- **Reading passage**

○ ○ ○

Random finds (2016, week 21) — On asking pivotal questions, the predictive power of dreams, and The Brutal World
Every Friday, I run through my tweets to select a few observations and insights that have kept me thinking over the last week.
The power of asking pivotal questions
The questions leaders pose sometimes get in the way of solving the right problem or seeing more innovative solutions. They are often too narrow, overly protective of the current business, or assume that the old habits, business models and regulations will remain largely intact. At Google Inc., CEO Larry Page challenges leaders to anticipate the future better by not just asking what is or likely will be true, but what might be true, even if unexpected. The matter of ‘what is the right question’ should be much more central when leaders tackle complex and important decisions, especially in an era of profound change.
In The Power of Asking Pivotal Questions, Paul J.H. Shoemaker and Steven Krupp, authors of Winning the Long Game: How Strategic Leaders Shape the Future, examine questions they see as pivotal. One of these questions is: “Do you deploy multiple lenses to connect dots from diverse sources and stakeholders, and do you delve deep to see important connections that others miss?”
Schoemaker and Krupp explain how the then-CEO of DuPont, Charles O. Holliday Jr. picked up several weak signals in the fall of 2008 that helped him prepare his company for the deep recession that followed.
“While visiting a major Japanese customer, Holliday learned that the CEO had instructed his staff to conserve cash, an indication that the company was seeing or expecting a decline in profitability. That got Holliday’s attention, both in terms of the potential for weaker economic conditions and specific fears about DuPont’s own cash position. Upon his return, Holliday sought to get a fix on DuPont’s financial resilience. The leadership team found that the initial signs of weakness were spreading to the broader economy and beginning to affect DuPont’s business across the board.”
Leaders are often limited by selective perception and seek information that confirms what they wish to believe. Most don’t ask tough questions because they filter out weak signals that don’t fit their mental models.
“What was impressive about Holliday was his ability to amplify discrete data points, connect them and take decisive action. Combining seasoned intuition with vigilant questions, Holliday figured out that his company was about to hit a wall. To test his fears, he engaged his team and asked for candid feedback. His team put a plan in place so DuPont would be ready if financial markets hit rock bottom.”
Leaders are often limited by selective perception and seek information that confirms what they wish to believe, and so become victims of ‘confirmation bias.’ Unlike Holliday, most don’t ask tough questions because they filter out weak signals that don’t fit their mental models. A famous example is Alan Greenspan, from 1987 to 2006 Chairman of the Federal Reserve of the United States, who, when the chairman of the House Oversight Committee asked if he had been wrong, replied he had been “shocked because I [Alan Greenspan] had been going for 40 years or so with considerable evidence that it was working exceptionally well.” What he had found was “a flaw in the model” he had “perceived as the critical functioning structure that defines how the world works.”

○ ○ ○

- **Raw data**
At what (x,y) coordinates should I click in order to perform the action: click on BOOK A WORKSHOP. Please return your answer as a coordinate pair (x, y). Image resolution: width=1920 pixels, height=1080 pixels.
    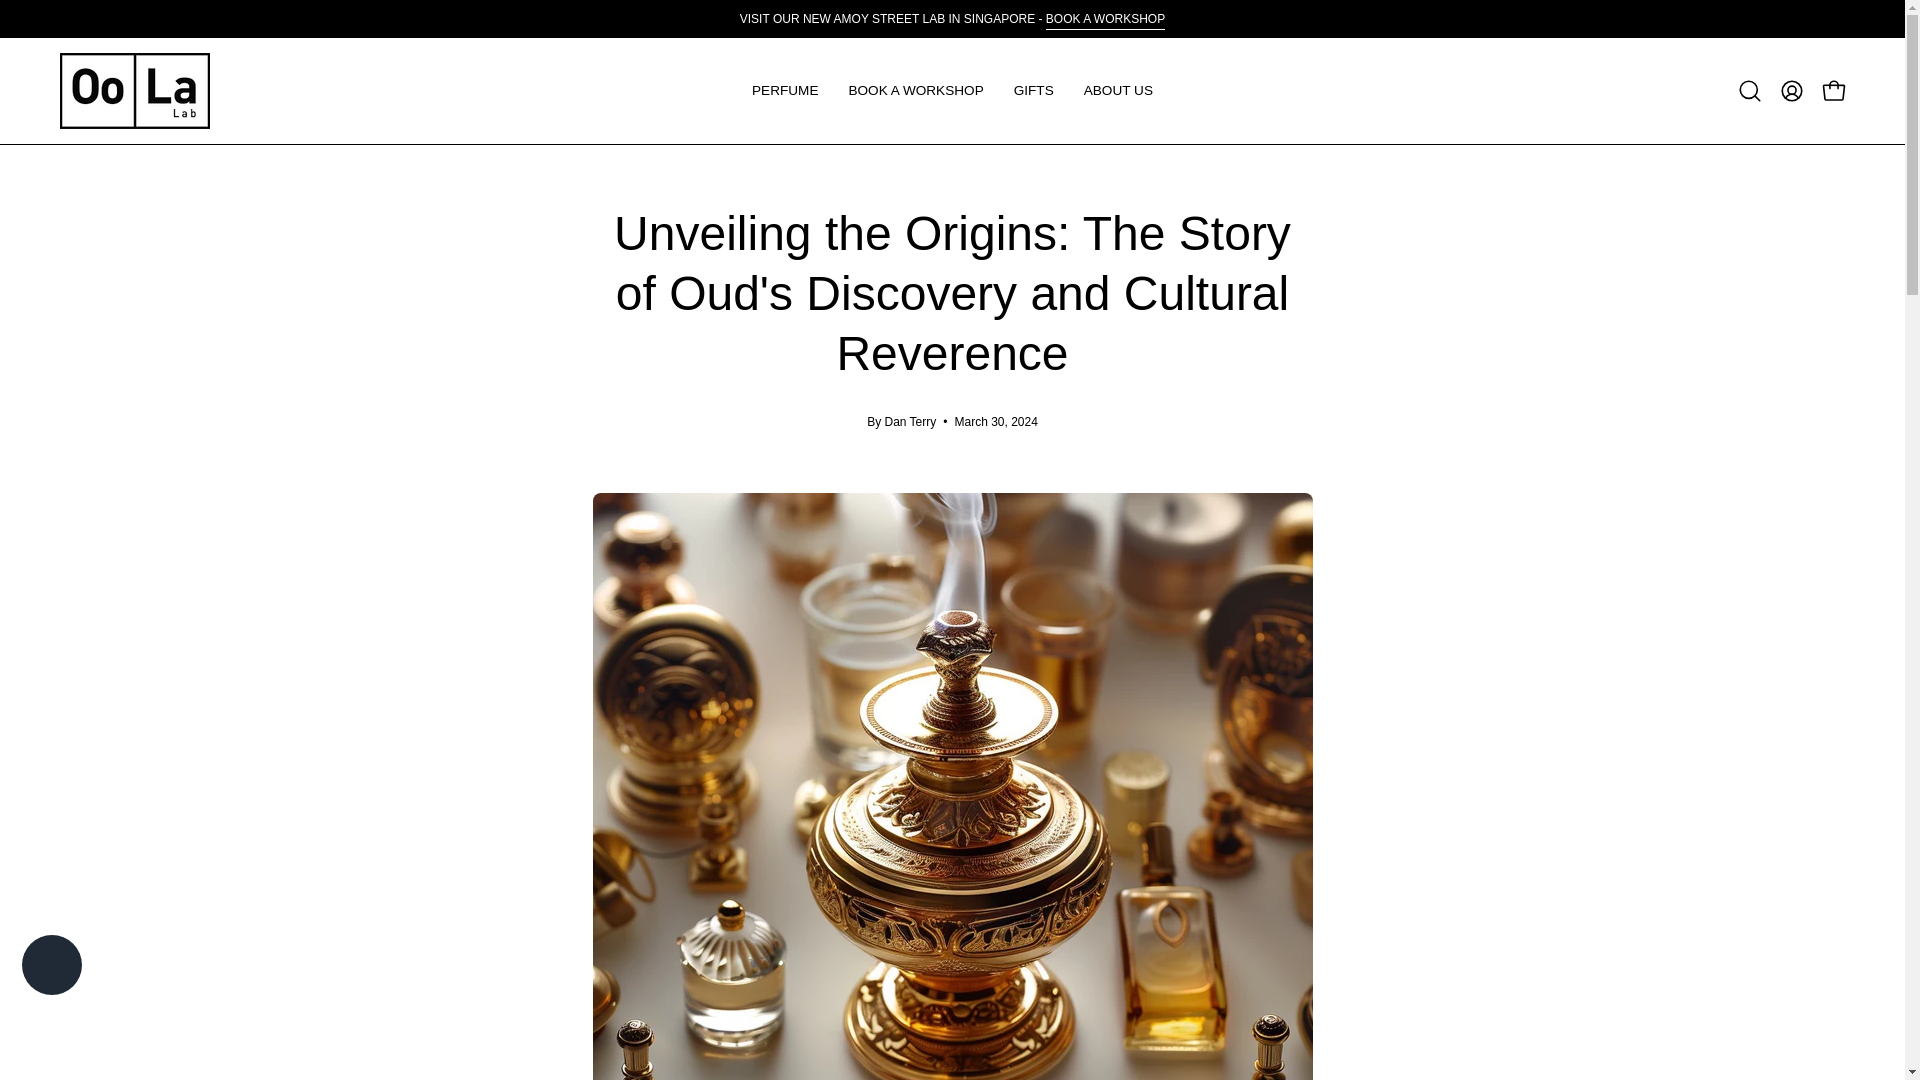
    Looking at the image, I should click on (1106, 18).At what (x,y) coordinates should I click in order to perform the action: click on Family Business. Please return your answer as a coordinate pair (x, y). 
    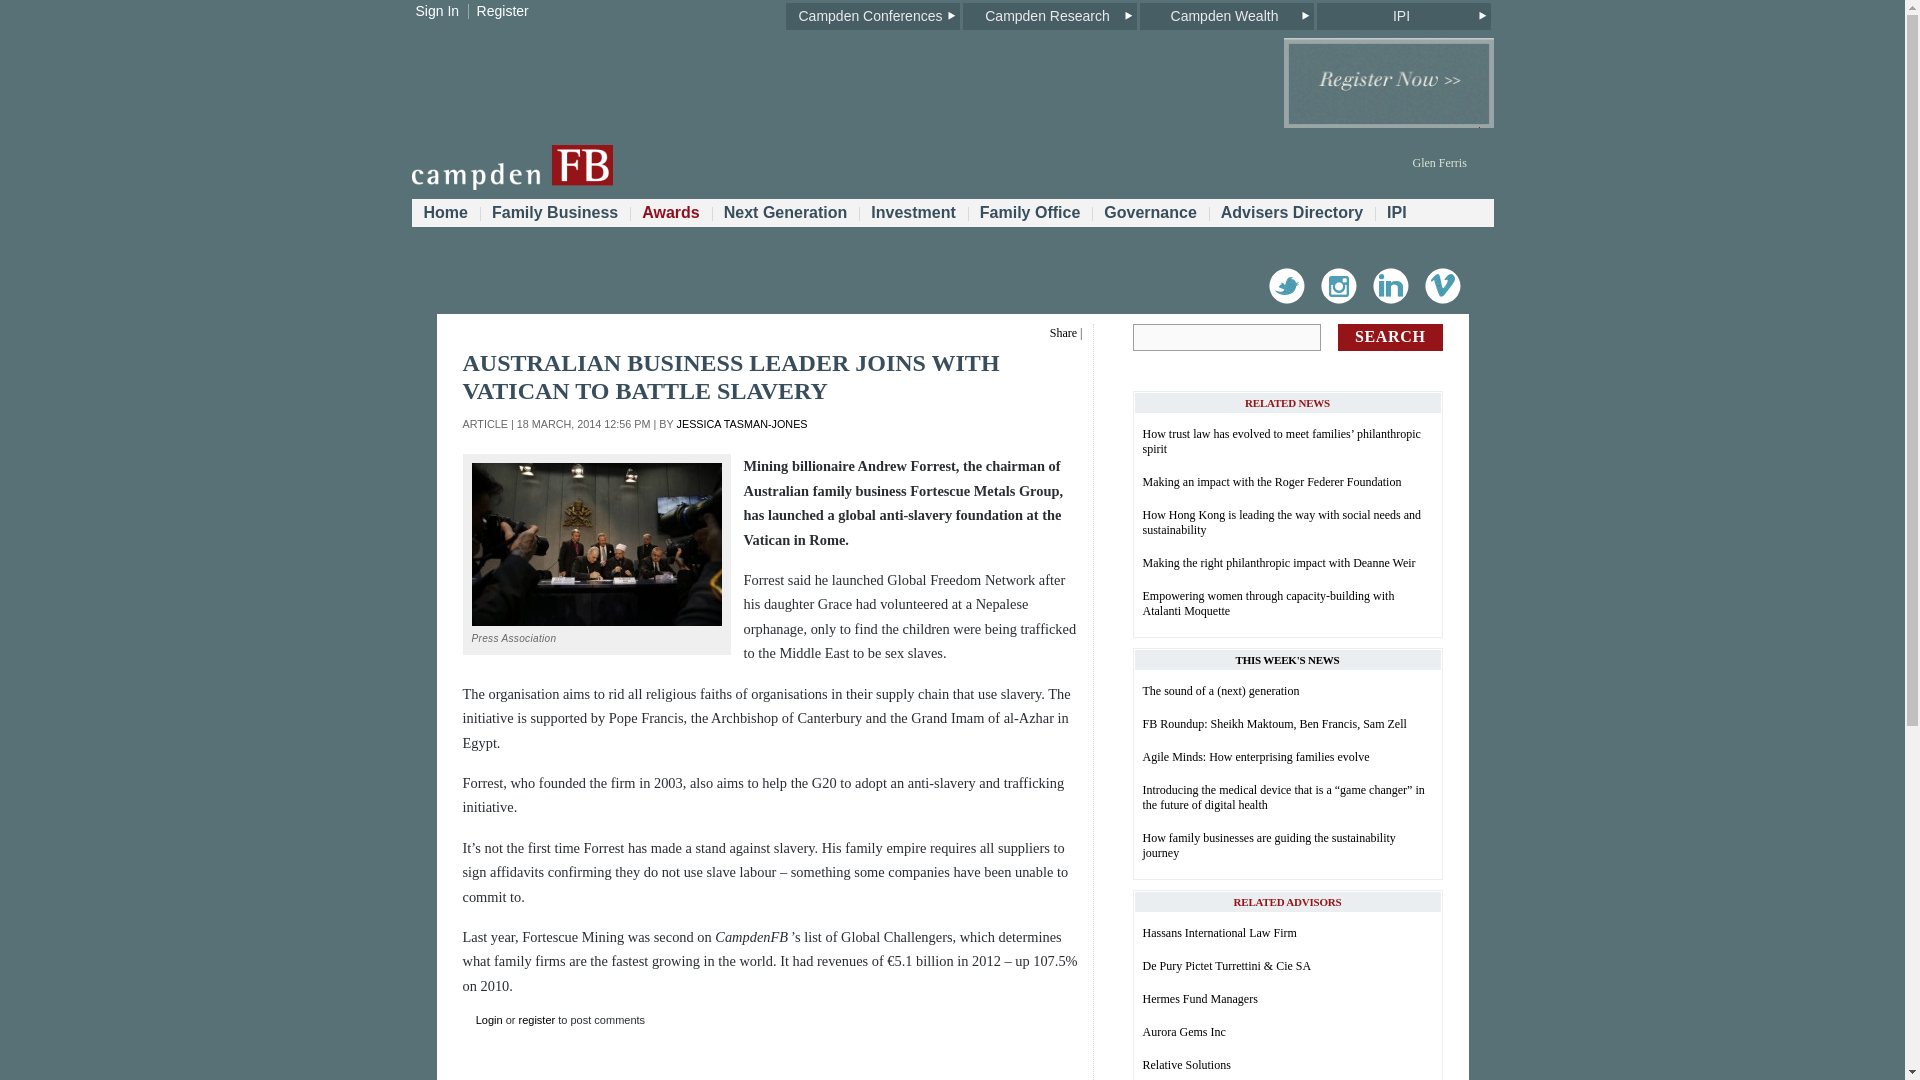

○ ○ ○

- **To-do list**
a - List every company or institution named in the post on asking pivotal questions.
b - Pick up the post on asking pivotal questions right after its final sentence and keep writing it.
The lines that come after the text are not needed here.

- **Set of answers**
a - Google Inc., DuPont, the Federal Reserve of the United States, and the House Oversight Committee.

b -
When faced with complex issues and conflicting information, it is easy to fool yourself: If you torture the data hard enough, it will confess to almost anything! At Eastman Kodak Co., for example, leaders failed to ask the right questions soon enough to fully understand and act effectively on the signs that photography was rapidly moving to digital. This misperception reflected middle management’s belief that digital technology was inferior to film and top executives’ belief that the demands of Kodak’s shareholders mattered more than those of its consumers and engineers. These flawed assumptions allowed Kodak to continue deluding itself about the urgency for change for much too long.
[Note: We have all heard the story about Kodak and how they missed out on digital photography many times, but Willy Shih sheds a somewhat different light on the ‘myth’ in his The Real Lessons From Kodak’s Decline: “Eastman Kodak is often mischaracterized as a company whose managers didn’t recognize soon enough that digital technology would decimate its traditional business. However, what really happened at Kodak is much more complicated — and instructive.”]
Schoemaker and Krupp give several tips and pointers. First of all, look for competing explanations to challenge your observations. Engage a wide range of stakeholders, customers and strategic partners to weigh in. When stuck trying to recognize patterns or interpret complex data, step away, get some distance and then try again. Sleep on the data, since the mind continues to process information when resting. Each time DuPont’s Holliday took a break [Why You Do Your Best Thinking In The Shower], and then reengaged, he got a deeper understanding and asked better questions. And finally, use visual graphs or flowcharts to juxtapose the larger picture with the individual puzzle pieces. Pattern recognition is easier when all the information is clearly laid out and presented in different ways. Try to leverage the power of visual thinking.
The best strategic thinkers, leaders and entrepreneurs distinguish themselves by how they frame decisions, the kinds of questions they ask and their mode of inquiry.
According to Shoemaker and Krupp, we don’t judge leaders on the quality of their questions, nor do we design our educational systems or corporate training to develop this crucial skill. On the contrary, we do the opposite. Having ‘all the answers’ may “win you a million dollars on a TV game show or yield good grades in school, but it won’t necessarily make you successful in today’s complex business world. In changing environments, the big prizes go to those who ask better questions and learn faster. In organizations, this comes down to leaders teaching and coaching others to think more strategically and ask deeper questions. If you think like everyone else, you are likely to be average. The best strategic thinkers, leaders and entrepreneurs distinguish themselves by how they frame decisions, the kinds of questions they ask and their mode of inquiry.”
Are dreams predictions?
“Dreams might not be omens or prophecies in a mystical sense, but they do have a distinct psychological predictive power,” Sue Llewellyn writes in her essay Are dreams predictions?
A few quotes from this highly interesting essay…
“While awake, we are good at spotting logical, deterministic patterns. We tend to suppose that we need to be awake to function, but this is not the case. In every 24-hour period, there is another state when our brains are just as active, some researchers think more active. This state is rapid eye movement (REM) sleep, when most dreams occur. During REM, we are better at spotting the less obvious or ‘remote’ associations that predict probabilistic events.”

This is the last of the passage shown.